New Medicare Advantage plan rules will give patients more information about plan coverage denials, but they won't give the patients new tools that they and their brokers can use to lobby the plans directly.
Officials at the Centers for Medicare and Medicaid Services talk about the coverage tools patients will, and won't, get in a new batch of final federal preauthorization and electronic health communication regulations.
The regulations will require affected plans to set up prior authorization "application programming interfaces," or APIs, for communicating about preauthorization decisions with providers. Plans will have to get back to providers, and give reasons for any denials, within 72 hours for expedited requests, 7 calendar days for standard requests and 14 days if a patient, provider or plan asks for an extension.
Plans will have to feed preauthorization information into patients' own health apps and plan portals through patient access APIs, but plans won't have to give patients any new ability to participate in the preauthorization discussions. Agents or brokers who are authorized to act as the patients' personal representatives could see the preauthorization information through their own portals or apps.
What it means: Medicare agents and brokers who help clients handle coverage problems might be able to get more information they can use to draft complaints and appeals.
But the new regulations won't create any new systems or appeal programs that Medicare producers can use to speed up the decisionmaking.
The history: Health insurers and managed care providers argue that the preauthorization review is one of the few tools they have to reduce the cost of care and reduce the odds that patients will get unnecessary, potentially harmful or wasteful care.
Physicians have complained bitterly, for years, that plans tie them up with preauthorization reviews for ordinary, obviously needed care.
The mechanics: CMS, an arm of the U.S. Department of Health and Human Services, previously published major patient access API regulations in 2020.
The agency published a draft version of the new regulations in 2022 and received about 900 comments on the 2022 draft.
The regulation packet lists Natalie Albright as the CMS staffer who can answer questions about Medicare Advantage plan provisions and David Koppel as the staffer who knows about patient access API questions.

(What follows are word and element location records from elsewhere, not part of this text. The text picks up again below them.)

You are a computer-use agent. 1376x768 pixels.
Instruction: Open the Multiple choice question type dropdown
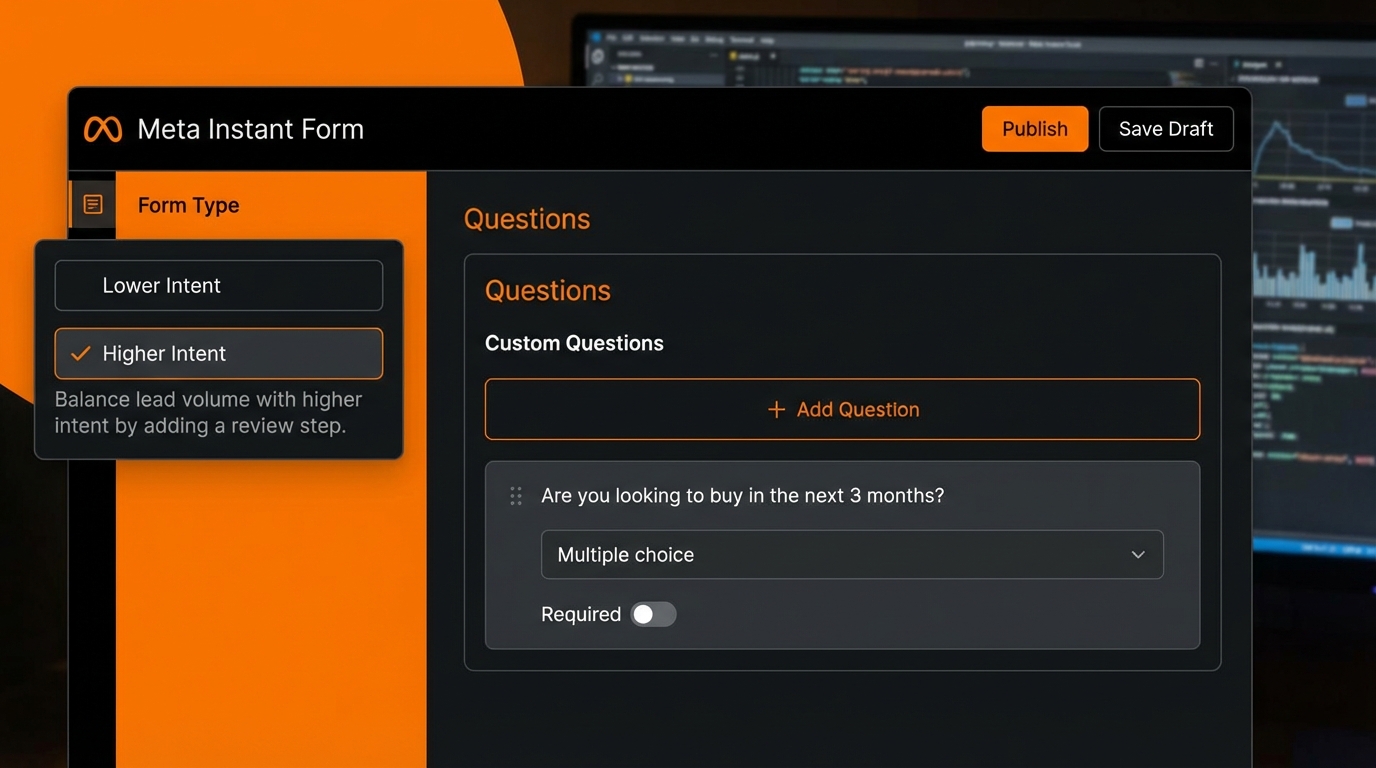(851, 555)
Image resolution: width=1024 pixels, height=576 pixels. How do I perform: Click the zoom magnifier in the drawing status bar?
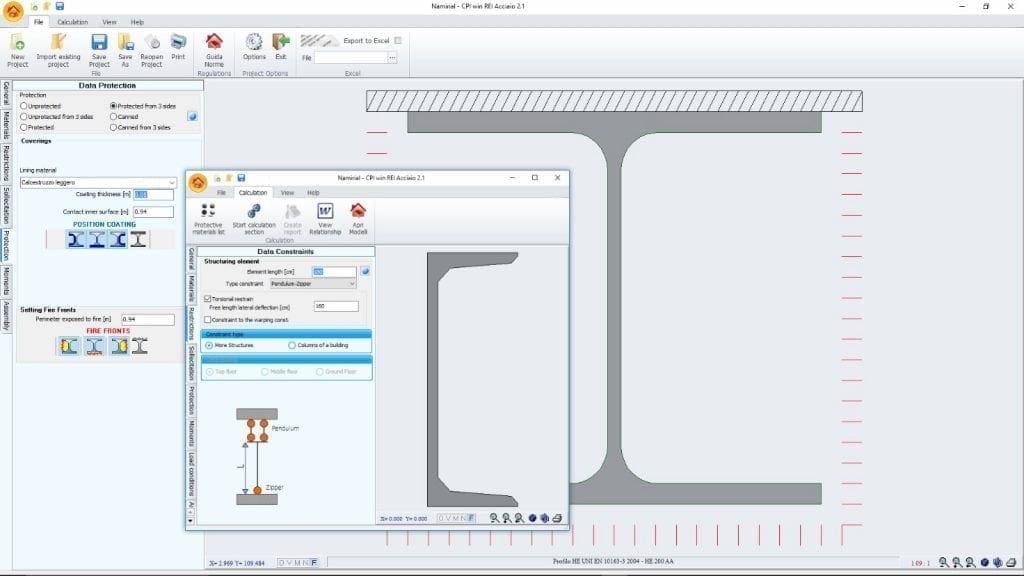coord(495,516)
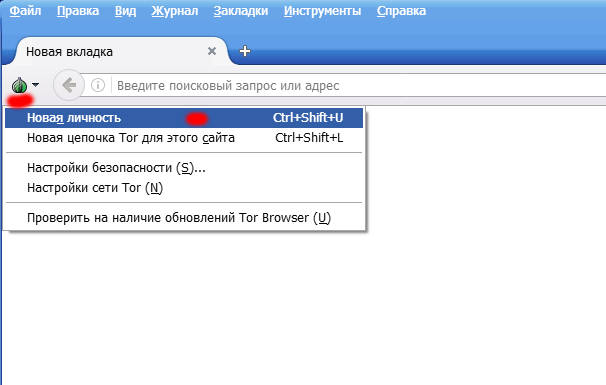This screenshot has width=606, height=385.
Task: Show site information via the info icon
Action: pos(98,85)

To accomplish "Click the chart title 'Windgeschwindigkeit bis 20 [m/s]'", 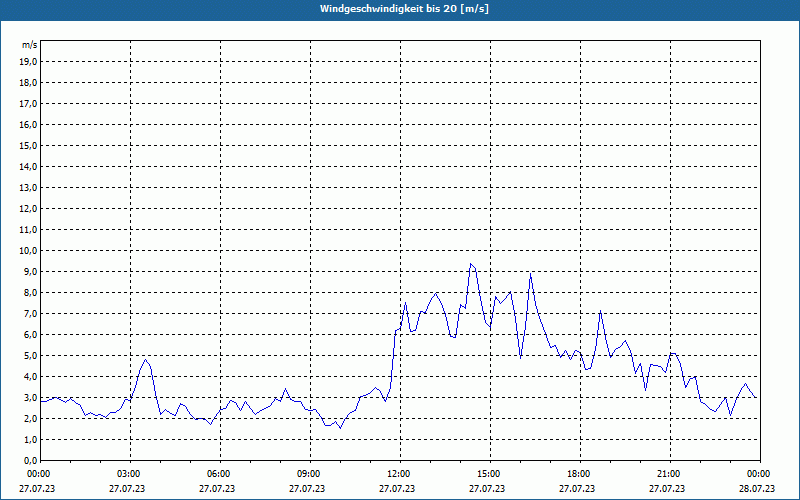I will pos(404,9).
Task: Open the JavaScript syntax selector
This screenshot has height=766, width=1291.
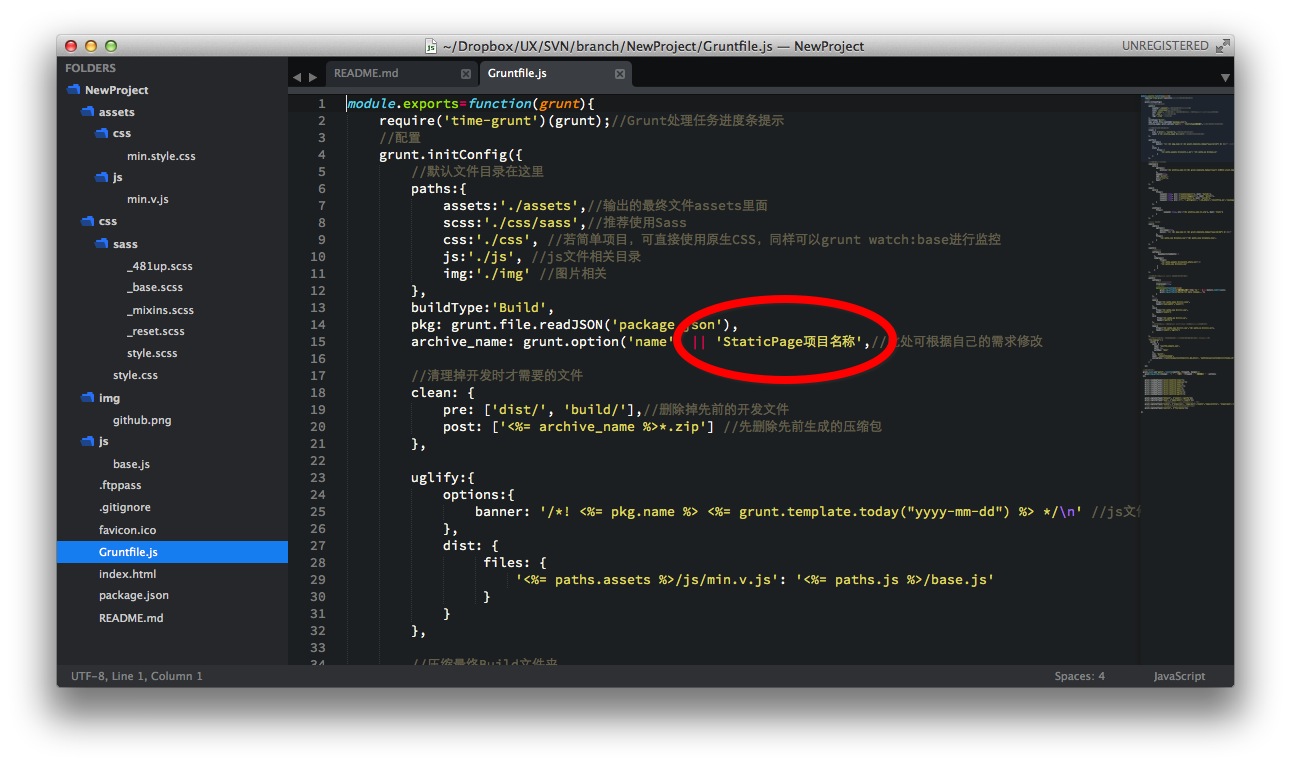Action: [1179, 676]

A preview version is already available on the web, but the official Federal Register publication date is expected to be Feb. 8.
The scope: The new regulations apply to Medicare Advantage plans and several other types of federally regulated private plans, including Medicaid managed care plans and the individual and family major medical policies sold through the Affordable Care Act public exchange system.
The regulations won't apply to small-group ACA exchange plans, original Medicare coverage, stand-alone dental plans or Medicare supplement insurance policies,
Medicare Advantage plans provide coverage for 32 million of the 66 million people who are enrolled in Medicare.
The requirements: The new regulations set detailed standards for the technology behind the patient access API and the provider preauthorization access API, to ensure that patients and providers can see the data through as many different types of portals and apps as possible.